What you will do:
Starting at the line that contains "Image resolution: width=887", quote each line exactly through the last line of the entries, both included.

Input for this task:
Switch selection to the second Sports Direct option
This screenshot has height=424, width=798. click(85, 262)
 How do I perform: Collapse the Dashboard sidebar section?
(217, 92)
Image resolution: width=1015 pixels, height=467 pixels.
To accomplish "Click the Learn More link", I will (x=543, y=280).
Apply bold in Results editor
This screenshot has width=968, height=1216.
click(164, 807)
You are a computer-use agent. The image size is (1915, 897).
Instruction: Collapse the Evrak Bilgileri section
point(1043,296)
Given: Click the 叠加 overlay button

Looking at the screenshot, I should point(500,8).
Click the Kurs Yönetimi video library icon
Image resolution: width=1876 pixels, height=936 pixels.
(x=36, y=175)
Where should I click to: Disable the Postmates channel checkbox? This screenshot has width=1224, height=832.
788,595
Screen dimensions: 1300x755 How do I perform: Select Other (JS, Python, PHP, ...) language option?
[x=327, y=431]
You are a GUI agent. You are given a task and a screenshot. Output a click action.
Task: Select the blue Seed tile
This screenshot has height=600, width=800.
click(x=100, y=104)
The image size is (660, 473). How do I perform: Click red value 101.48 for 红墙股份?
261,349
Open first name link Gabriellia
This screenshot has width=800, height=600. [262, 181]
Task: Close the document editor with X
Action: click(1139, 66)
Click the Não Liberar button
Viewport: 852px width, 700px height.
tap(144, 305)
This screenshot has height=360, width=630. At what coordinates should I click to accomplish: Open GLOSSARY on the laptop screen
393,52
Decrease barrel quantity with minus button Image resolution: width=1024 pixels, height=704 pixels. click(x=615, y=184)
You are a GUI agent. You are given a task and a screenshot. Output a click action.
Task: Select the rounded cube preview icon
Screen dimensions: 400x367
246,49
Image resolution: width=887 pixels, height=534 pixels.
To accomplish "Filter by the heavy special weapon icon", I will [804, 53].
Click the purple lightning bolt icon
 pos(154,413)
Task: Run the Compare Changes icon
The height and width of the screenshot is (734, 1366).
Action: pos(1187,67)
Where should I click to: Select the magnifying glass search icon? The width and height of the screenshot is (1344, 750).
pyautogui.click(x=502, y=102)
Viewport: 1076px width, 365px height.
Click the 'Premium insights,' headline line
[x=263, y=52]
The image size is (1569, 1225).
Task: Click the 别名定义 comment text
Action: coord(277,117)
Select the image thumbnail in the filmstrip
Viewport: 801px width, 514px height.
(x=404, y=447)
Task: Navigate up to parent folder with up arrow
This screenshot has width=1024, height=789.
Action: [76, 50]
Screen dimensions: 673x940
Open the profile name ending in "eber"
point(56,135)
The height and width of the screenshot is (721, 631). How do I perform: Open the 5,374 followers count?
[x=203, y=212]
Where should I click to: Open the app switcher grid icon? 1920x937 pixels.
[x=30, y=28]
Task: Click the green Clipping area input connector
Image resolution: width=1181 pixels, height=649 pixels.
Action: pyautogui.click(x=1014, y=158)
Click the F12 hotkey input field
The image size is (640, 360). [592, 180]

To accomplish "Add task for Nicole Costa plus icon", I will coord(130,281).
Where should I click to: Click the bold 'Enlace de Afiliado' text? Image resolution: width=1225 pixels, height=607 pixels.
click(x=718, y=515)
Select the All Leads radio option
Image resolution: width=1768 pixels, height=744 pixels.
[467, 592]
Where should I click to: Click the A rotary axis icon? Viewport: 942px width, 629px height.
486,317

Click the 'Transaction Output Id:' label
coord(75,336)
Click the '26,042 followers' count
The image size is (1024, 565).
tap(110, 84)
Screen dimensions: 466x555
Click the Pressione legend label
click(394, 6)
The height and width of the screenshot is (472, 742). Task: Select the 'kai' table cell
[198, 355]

The completed task:
Image resolution: width=887 pixels, height=534 pixels.
To accomplish "Filter by the heavy special weapon icon", I will [804, 53].
Click the purple lightning bolt icon
 pos(154,413)
Task: Run the Compare Changes icon
The height and width of the screenshot is (734, 1366).
Action: pos(1187,67)
Where should I click to: Select the magnifying glass search icon? The width and height of the screenshot is (1344, 750).
pyautogui.click(x=502, y=102)
Viewport: 1076px width, 365px height.
Click the 'Premium insights,' headline line
[x=263, y=52]
The image size is (1569, 1225).
Task: Click the 别名定义 comment text
Action: coord(277,117)
Select the image thumbnail in the filmstrip
Viewport: 801px width, 514px height.
(x=404, y=447)
Task: Navigate up to parent folder with up arrow
This screenshot has width=1024, height=789.
Action: [76, 50]
Screen dimensions: 673x940
Open the profile name ending in "eber"
point(56,135)
The height and width of the screenshot is (721, 631). How do I perform: Open the 5,374 followers count?
[x=203, y=212]
Where should I click to: Open the app switcher grid icon? 1920x937 pixels.
[x=30, y=28]
Task: Click the green Clipping area input connector
Image resolution: width=1181 pixels, height=649 pixels.
Action: pyautogui.click(x=1014, y=158)
Click the F12 hotkey input field
The image size is (640, 360). [592, 180]

To accomplish "Add task for Nicole Costa plus icon", I will coord(130,281).
Where should I click to: Click the bold 'Enlace de Afiliado' text? Image resolution: width=1225 pixels, height=607 pixels.
click(x=718, y=515)
Select the All Leads radio option
Image resolution: width=1768 pixels, height=744 pixels.
[467, 592]
Where should I click to: Click the A rotary axis icon? Viewport: 942px width, 629px height.
486,317

Click the 'Transaction Output Id:' label
coord(75,336)
Click the '26,042 followers' count
The image size is (1024, 565).
tap(110, 84)
Screen dimensions: 466x555
Click the Pressione legend label
click(394, 6)
The height and width of the screenshot is (472, 742). Task: Select the 'kai' table cell
[198, 355]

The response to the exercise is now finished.